Do you think the open formats for Geospatial Data listed here would be a good reference to add to Project Open Data: http://simpleopendata.com/

Jelfff commented 8 years ago

Thanks for the ideas Rebecca. I looked at OMB A-16 which then referred me to OMB-something-else which put me to sleep. Sorry.

On the other hand your link to http://simpleopendata.com/ was great! Here is my post for those folks: https://github.com/tmcw/simpleopendata/issues/21 My goal to educate people about the vast amount of open federal data available today via ArcGIS services seems to fit perfectly with the message on the simpleopendata page.

Joseph

rebeccawilliams commented 8 years ago

:+1: Renaming this issue Add Best Practices for Geospatial Data Standards.

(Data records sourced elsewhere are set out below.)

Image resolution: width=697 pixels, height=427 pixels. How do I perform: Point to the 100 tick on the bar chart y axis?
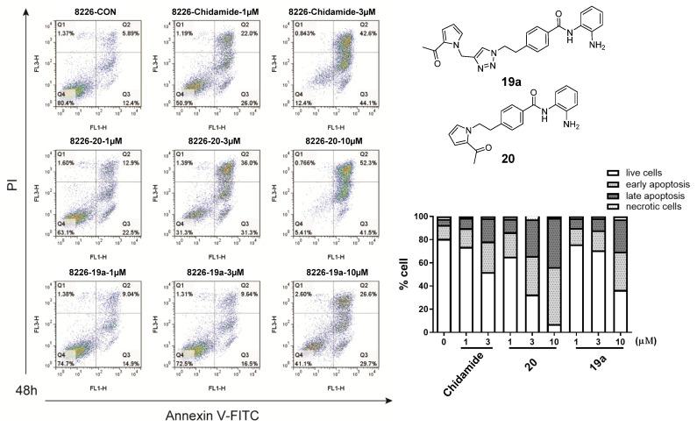click(x=423, y=217)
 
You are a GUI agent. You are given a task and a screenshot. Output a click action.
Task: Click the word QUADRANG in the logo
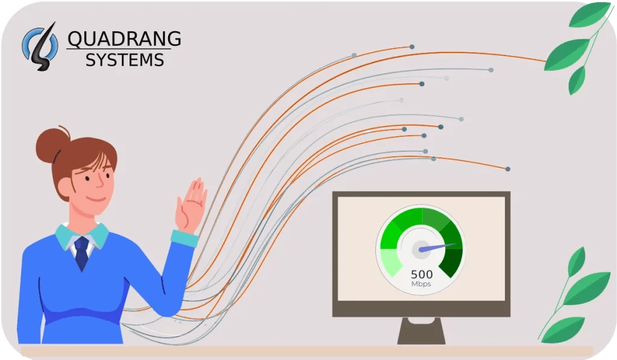[124, 39]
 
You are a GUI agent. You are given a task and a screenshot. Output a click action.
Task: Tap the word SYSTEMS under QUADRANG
[124, 59]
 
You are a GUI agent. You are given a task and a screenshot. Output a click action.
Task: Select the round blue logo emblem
[40, 45]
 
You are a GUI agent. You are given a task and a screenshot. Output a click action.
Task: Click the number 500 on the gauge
[422, 274]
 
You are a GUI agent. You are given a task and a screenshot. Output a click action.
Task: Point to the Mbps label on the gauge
[422, 284]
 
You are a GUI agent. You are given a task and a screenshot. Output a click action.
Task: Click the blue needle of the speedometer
[437, 247]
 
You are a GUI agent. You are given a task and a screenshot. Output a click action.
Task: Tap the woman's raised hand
[192, 205]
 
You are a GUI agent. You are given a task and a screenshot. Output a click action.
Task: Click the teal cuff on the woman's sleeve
[184, 238]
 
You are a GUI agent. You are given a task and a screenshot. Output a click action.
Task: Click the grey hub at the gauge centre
[420, 250]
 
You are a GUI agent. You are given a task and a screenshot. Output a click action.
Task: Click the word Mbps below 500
[422, 284]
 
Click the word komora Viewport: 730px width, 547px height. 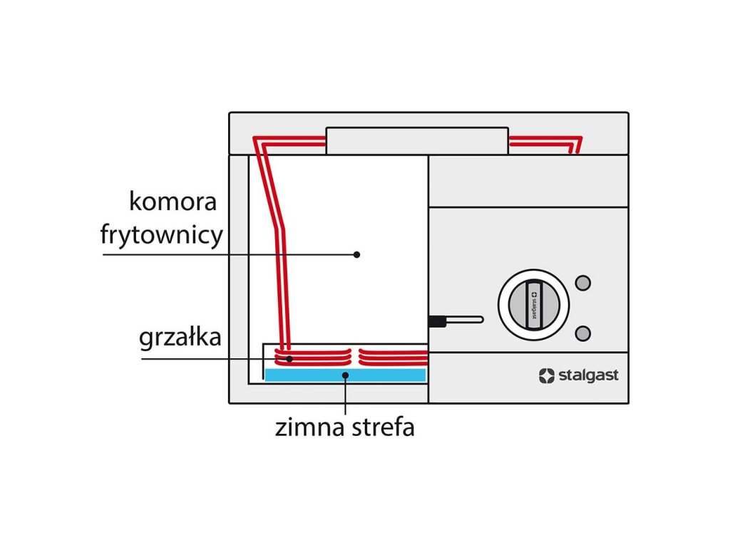173,202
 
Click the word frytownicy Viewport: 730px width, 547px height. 162,235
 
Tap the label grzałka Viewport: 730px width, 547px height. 180,338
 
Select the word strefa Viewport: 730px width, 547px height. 383,427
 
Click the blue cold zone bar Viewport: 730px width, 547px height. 345,375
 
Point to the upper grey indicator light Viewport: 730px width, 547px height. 583,283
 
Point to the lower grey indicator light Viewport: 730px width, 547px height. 583,333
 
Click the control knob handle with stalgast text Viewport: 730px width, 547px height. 534,305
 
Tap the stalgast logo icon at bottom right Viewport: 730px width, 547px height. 547,376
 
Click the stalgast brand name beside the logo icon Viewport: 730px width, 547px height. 588,375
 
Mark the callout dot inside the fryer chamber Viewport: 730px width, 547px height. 356,254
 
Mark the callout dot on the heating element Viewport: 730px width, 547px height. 289,359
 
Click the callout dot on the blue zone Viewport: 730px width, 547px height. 345,375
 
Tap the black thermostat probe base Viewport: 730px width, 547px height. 437,321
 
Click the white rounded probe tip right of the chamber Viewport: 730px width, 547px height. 465,320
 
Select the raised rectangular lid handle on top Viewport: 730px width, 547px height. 417,140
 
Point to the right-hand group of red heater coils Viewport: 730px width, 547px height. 393,357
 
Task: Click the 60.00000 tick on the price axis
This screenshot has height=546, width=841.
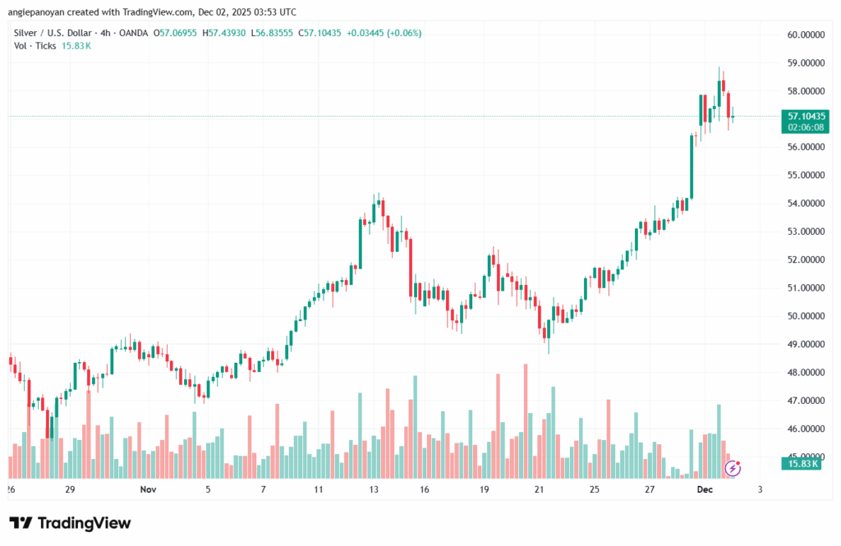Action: pyautogui.click(x=804, y=34)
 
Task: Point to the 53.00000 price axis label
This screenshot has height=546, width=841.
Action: pyautogui.click(x=804, y=232)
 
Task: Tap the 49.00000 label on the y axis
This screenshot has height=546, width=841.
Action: pyautogui.click(x=804, y=344)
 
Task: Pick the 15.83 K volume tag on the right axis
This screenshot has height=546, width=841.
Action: pyautogui.click(x=804, y=464)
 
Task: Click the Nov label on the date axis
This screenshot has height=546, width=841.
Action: pyautogui.click(x=148, y=489)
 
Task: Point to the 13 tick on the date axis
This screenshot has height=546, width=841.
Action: pyautogui.click(x=373, y=489)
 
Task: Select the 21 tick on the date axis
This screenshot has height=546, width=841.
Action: pyautogui.click(x=539, y=489)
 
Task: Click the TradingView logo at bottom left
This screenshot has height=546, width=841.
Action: pyautogui.click(x=70, y=523)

Jelfff commented 8 years ago

Great rename. Thanks.

JJediny commented 8 years ago

Geospatial Data Abstraction Library is a conversion library for converting both Raster and Vector based geospatial data. In all there are over 142 drivers for Raster formats and 84 drivers for Vector formats.

Raster formats (i.e. Images or Grids)

For most general use Raster or Image formats (i.e. none 4 or 5 dimensional datasets) Geotiff can handle nearly all needs. However for High-resolution imagery Geotiffs can become extremely large (ex. 6-9 GB for 30 meter resolution of CONUS) so most larger Raster files are published as Erdas Imagine which translates and stores imagery data into numeric grids. So I'd say Raster isn't the main issue but Geotiff should be the default...

Vector formats (i.e. Geometry - Points/Lines/Polygons and their Attributes)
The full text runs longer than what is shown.